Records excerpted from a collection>
┄┄┄┄┄┄

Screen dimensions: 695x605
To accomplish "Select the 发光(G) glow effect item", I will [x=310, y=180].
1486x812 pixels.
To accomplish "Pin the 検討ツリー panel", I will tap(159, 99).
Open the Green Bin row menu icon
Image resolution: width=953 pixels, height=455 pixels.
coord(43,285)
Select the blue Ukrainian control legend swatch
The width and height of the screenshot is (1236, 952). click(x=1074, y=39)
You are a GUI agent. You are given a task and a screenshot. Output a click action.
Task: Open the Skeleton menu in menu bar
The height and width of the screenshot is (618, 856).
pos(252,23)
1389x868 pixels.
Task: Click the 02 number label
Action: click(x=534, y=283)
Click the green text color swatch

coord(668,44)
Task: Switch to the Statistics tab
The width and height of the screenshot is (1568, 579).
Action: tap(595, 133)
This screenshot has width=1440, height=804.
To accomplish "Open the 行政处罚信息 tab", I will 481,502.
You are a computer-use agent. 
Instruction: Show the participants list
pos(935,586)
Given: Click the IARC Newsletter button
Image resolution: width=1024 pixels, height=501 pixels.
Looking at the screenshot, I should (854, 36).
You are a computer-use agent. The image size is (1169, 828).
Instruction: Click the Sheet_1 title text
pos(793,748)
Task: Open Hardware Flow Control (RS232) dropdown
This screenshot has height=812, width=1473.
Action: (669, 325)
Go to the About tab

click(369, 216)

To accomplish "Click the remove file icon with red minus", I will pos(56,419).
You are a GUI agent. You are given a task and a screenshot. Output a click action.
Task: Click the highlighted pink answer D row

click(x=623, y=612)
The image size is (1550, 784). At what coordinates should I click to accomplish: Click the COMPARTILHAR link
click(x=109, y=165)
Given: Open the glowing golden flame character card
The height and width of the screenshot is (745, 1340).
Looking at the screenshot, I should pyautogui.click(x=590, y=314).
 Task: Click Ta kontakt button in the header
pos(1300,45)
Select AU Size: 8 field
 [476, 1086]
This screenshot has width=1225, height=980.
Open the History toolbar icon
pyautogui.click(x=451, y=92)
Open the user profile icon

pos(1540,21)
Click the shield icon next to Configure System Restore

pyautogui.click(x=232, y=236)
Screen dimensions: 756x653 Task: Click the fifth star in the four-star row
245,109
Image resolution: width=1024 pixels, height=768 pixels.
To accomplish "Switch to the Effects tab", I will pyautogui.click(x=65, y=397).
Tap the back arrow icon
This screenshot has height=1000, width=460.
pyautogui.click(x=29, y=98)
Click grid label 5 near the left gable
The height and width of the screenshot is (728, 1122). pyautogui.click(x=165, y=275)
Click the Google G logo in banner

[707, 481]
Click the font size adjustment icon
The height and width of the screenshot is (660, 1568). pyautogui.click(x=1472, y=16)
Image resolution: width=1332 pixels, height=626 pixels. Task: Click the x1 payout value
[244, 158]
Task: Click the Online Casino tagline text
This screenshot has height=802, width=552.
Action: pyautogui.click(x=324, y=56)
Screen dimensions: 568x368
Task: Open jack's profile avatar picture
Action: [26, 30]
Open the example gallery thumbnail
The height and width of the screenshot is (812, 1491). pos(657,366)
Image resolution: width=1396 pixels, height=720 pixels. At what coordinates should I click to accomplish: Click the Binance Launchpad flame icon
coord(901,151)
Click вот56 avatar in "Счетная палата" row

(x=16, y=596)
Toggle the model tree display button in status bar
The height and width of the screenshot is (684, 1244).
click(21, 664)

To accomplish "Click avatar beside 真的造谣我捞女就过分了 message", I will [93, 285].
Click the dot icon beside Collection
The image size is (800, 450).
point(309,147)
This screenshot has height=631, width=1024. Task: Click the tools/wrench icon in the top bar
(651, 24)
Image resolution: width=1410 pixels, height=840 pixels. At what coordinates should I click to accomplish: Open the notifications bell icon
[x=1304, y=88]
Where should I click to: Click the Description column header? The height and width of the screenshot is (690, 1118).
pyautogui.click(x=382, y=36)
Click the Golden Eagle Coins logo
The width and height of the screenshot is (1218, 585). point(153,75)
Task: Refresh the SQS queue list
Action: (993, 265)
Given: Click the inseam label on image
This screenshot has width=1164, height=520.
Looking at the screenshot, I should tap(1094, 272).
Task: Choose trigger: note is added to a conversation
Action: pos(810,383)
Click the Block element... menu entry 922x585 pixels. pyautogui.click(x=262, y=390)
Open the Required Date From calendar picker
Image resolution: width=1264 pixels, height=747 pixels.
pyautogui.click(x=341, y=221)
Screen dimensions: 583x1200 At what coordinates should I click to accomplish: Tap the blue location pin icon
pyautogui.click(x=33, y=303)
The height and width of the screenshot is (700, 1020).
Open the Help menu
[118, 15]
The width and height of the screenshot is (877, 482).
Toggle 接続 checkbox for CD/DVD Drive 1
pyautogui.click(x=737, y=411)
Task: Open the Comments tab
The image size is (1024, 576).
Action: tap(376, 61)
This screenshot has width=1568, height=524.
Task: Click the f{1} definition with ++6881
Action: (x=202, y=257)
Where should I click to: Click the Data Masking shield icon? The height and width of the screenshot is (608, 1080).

┄┄┄┄┄┄

EXERCISE AIM> Where in the records does the string "agent" appear? Copy every line that has it.

RESULT OF THE TASK>
You are a GUI agent. You are given a task and a screenshot. Output a click action.
You are a computer-use agent. 
You are a computer-use agent. The image size is (1169, 828).
You are a GUI agent. You are given a task and a screenshot. Output a click action.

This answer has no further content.